A number of residents walked up to the fence to see what had happened. One woman, who didn’t want to be named, said she hadn’t even heard it was leaving the city.

“It’s sad to see,” said Jeff Miller, a Rossmoor resident. “It had a lot of memories."

However, Miller added, he thinks Seal Beach will fill the spot with something similar.

“I’m sure they’ll have some other restaurant,” Miller said.

Sean Crumby, assistant city manager, said the city is hoping to start a search for interested businesses to take over the empty space. 

“We’re looking a replacement," Crumby said. "And we’ve already gotten a few calls from numerous interested parties.”

Crumby said the city is still ironing out a plan to take care of the property until a new business comes in.

According to Crumby, Ruby’s was on a ten-year lease with the city, which expired in October. Crumby said the business decided not to renew the lease and instead went to a month-to-month leasing arrangement, which Ruby’s ended in January.

“I can’t comment as to why they would have decided to leave,” Crumby said.

Tad Belshe, executive vice president of operations for Ruby’s Diner, said the move was a “business decision.”

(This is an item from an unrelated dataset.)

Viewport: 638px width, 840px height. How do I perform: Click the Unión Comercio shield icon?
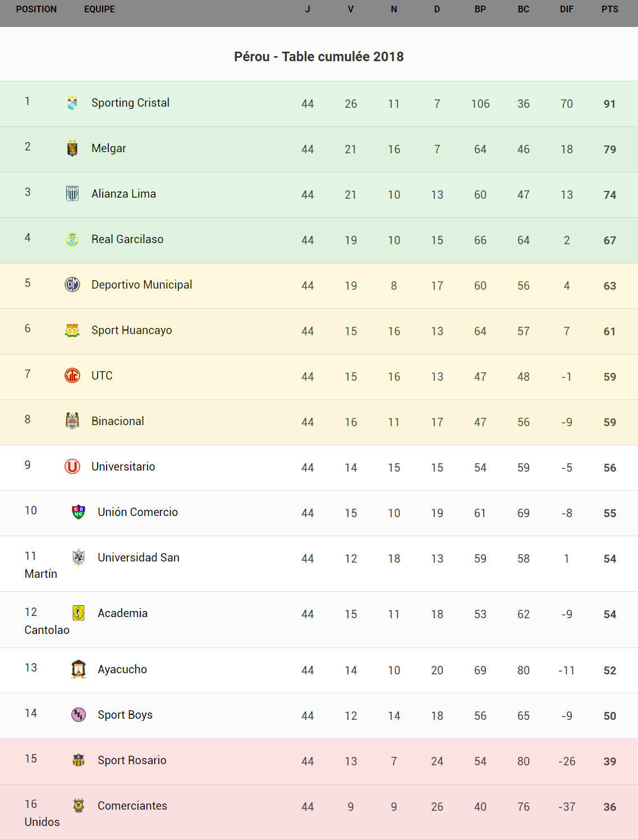(79, 512)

“It’s sad for us to leave the Seal Beach Pier, but you know as a business, it happens,” Belshe said.

According to Belshe, Ruby’s and the city couldn’t “come to an agreeable, happy ending,” over the property, but he declined to go into specifics.

“We respect the city’s proposal, and the city respects us for not being able to get there,” he said. “We just didn’t come to terms.  There are so many components. There’s not one thing … It’s the whole package.”

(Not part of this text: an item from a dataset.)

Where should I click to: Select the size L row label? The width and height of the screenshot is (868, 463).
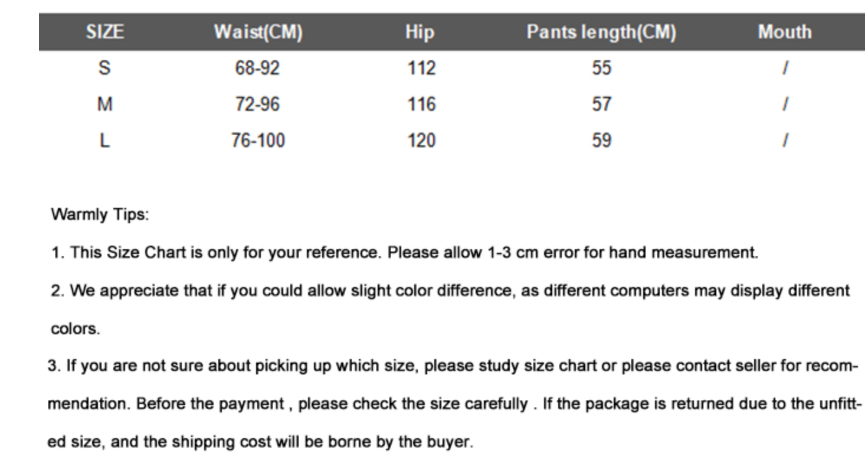[104, 141]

“And it just didn’t make sense,” he added.

Belshe said the company is trying to find positions for the site’s former workers at other Ruby’s locations in the surrounding area, and he urges locals to try the Ruby’s a few miles north, at the corner of Pacific Coast Highway and Westminster.

According to Belshe, the restaurant had been in the city since its grand opening Sept. 13, 1987.